As usual, there have already been attempts to justify the actions of the officers. MLive published an article on May 10 containing an interview about the VanAtten shooting with Dennis Savard, an associate criminal justice professor at Saginaw State University.
On the one hand, Savard notes that, when a person who presents no danger is fleeing, “police cannot shoot the individual fleeing from them.” However, he continued, “If his partner says he [VanAtten] has a gun and he’s running out near you, what do you think the reaction of the officer is going to be? He’s probably going to pull out his gun and neutralize the threat.”
This military phrase “neutralize the threat,” in this case, translates to shooting VanAtten in the back as he was unarmed, running away from police officers who were threatening him with Tasers and pistols.

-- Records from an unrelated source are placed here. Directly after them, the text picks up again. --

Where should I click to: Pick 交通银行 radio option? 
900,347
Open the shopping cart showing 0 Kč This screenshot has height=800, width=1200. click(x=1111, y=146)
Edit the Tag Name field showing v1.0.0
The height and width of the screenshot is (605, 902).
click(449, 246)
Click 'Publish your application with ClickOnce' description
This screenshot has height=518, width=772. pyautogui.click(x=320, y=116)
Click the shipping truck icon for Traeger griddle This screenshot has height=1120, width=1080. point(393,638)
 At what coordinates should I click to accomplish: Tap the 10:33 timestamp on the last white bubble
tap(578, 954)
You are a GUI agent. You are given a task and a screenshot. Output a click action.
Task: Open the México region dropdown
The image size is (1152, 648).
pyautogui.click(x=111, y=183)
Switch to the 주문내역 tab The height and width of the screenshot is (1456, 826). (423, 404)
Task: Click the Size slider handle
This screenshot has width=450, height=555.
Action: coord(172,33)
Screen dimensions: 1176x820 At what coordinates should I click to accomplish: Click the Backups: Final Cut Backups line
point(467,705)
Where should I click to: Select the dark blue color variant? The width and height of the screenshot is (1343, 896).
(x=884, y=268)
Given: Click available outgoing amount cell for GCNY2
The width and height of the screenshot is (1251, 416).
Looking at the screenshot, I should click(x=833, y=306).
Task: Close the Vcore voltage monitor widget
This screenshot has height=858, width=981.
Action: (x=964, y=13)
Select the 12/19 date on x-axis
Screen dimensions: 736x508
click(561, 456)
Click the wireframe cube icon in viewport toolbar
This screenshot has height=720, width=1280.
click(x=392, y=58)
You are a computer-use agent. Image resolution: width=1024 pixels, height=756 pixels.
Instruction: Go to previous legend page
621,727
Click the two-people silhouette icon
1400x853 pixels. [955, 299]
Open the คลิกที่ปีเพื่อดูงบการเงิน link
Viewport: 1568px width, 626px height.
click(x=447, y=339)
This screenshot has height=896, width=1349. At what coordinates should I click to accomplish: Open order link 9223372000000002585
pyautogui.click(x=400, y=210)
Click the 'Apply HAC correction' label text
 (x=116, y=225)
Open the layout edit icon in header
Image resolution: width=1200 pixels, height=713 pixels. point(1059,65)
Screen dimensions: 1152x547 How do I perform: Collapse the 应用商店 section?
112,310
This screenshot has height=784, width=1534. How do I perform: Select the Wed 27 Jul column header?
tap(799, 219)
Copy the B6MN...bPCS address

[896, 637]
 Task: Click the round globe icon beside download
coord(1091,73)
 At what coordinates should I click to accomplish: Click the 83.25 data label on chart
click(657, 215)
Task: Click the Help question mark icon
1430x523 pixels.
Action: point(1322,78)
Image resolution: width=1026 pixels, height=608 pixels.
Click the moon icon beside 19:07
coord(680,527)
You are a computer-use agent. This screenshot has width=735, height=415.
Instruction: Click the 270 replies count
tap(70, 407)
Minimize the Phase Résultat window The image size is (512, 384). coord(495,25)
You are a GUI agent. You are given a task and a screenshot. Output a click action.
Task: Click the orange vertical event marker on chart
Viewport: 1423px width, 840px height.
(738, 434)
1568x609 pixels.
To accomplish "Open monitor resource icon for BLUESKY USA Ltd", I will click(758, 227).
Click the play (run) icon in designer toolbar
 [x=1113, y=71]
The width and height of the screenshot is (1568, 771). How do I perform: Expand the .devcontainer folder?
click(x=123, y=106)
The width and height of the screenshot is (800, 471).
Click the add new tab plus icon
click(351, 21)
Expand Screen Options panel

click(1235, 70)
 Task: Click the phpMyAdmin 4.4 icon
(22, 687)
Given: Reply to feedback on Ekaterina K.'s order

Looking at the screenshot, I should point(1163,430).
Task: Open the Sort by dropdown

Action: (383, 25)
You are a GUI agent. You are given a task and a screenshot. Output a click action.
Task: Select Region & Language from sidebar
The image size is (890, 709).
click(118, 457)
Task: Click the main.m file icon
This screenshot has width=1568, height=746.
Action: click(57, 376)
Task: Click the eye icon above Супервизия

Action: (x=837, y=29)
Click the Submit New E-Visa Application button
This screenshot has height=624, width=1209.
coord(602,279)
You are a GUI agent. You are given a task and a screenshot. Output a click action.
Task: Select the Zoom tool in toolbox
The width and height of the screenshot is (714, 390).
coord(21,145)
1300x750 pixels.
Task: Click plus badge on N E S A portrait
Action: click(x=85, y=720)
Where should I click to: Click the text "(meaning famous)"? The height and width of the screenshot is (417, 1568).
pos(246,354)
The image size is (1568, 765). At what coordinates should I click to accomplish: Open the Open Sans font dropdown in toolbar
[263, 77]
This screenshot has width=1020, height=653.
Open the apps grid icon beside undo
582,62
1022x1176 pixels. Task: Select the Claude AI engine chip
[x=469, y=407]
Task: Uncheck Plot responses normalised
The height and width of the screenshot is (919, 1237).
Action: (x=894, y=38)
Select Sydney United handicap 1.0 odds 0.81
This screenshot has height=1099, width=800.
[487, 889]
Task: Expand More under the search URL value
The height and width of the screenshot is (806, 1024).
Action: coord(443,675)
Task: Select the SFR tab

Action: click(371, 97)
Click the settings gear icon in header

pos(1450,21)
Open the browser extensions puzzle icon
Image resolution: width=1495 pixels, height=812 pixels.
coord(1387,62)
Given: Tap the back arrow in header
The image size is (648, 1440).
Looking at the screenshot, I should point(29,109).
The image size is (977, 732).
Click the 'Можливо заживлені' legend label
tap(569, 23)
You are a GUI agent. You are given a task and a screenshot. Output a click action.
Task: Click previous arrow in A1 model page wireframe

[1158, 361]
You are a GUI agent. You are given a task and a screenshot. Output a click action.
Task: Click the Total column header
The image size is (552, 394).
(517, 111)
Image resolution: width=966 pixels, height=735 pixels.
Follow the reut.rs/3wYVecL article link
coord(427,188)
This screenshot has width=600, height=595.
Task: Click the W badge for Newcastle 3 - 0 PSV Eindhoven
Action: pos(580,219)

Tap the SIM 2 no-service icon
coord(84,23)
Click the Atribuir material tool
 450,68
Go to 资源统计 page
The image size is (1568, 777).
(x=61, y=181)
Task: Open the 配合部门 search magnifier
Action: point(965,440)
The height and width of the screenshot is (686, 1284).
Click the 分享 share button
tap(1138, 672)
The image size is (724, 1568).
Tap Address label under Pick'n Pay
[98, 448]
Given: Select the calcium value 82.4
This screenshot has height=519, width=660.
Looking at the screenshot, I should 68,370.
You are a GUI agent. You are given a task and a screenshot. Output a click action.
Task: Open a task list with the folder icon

MLive also interviewed Midland County Sherriff Myron Greene as a continuation of the pursuit to justify the officers’ actions. Greene made the common excuse, “How you perceive things in the heat of the moment is how you’re going to react.”
Greene then goes on to edit the facts of VanAtten’s shooting: “[One officer] heard another officer say, ‘He’s got a gun,’ heard a couple gunshots go off and then he sees the suspect running out … I can guess he felt threatened or he felt the public was threatened. He already heard someone shoot. Whether at that point it was a suspect or officer, you don’t know.”
In point of fact, it was another officer who had fired those two gunshots, and VanAtten was unarmed by this point.
Meanwhile, the state of mind of the officers involved comes out quite clearly in the original footage. As VanAtten writhed in agony on the ground, officers continued to scream orders and profanities at him. The officers then began to roughly move him around to handcuff him and, ostensibly, to see where he was hit.
The footage also showed a brutish encounter between the police and a young woman who witnessed the shooting, who has since been identified as VanAtten’s girlfriend. One of the officers rendering aid to VanAtten baselessly affirmed to another, “She’s got to have that gun.” Two officers then advanced on her, took her baby from her and rifled through her pockets, demanding to know where the gun was.
These attempts at spinning the story against VanAtten echo similar efforts made by the press in the case of Patrick Lyoya in Grand Rapids. Lyoya was executed by GRPD officer Christopher Shurr on April 4. The media sought to portray Shurr as a hero and Lyoya as a criminal. After the official autopsy report was released ruling Lyoya’s death a homicide, the media latched onto the fact that Lyoya’s blood-alcohol was three times the legal limit.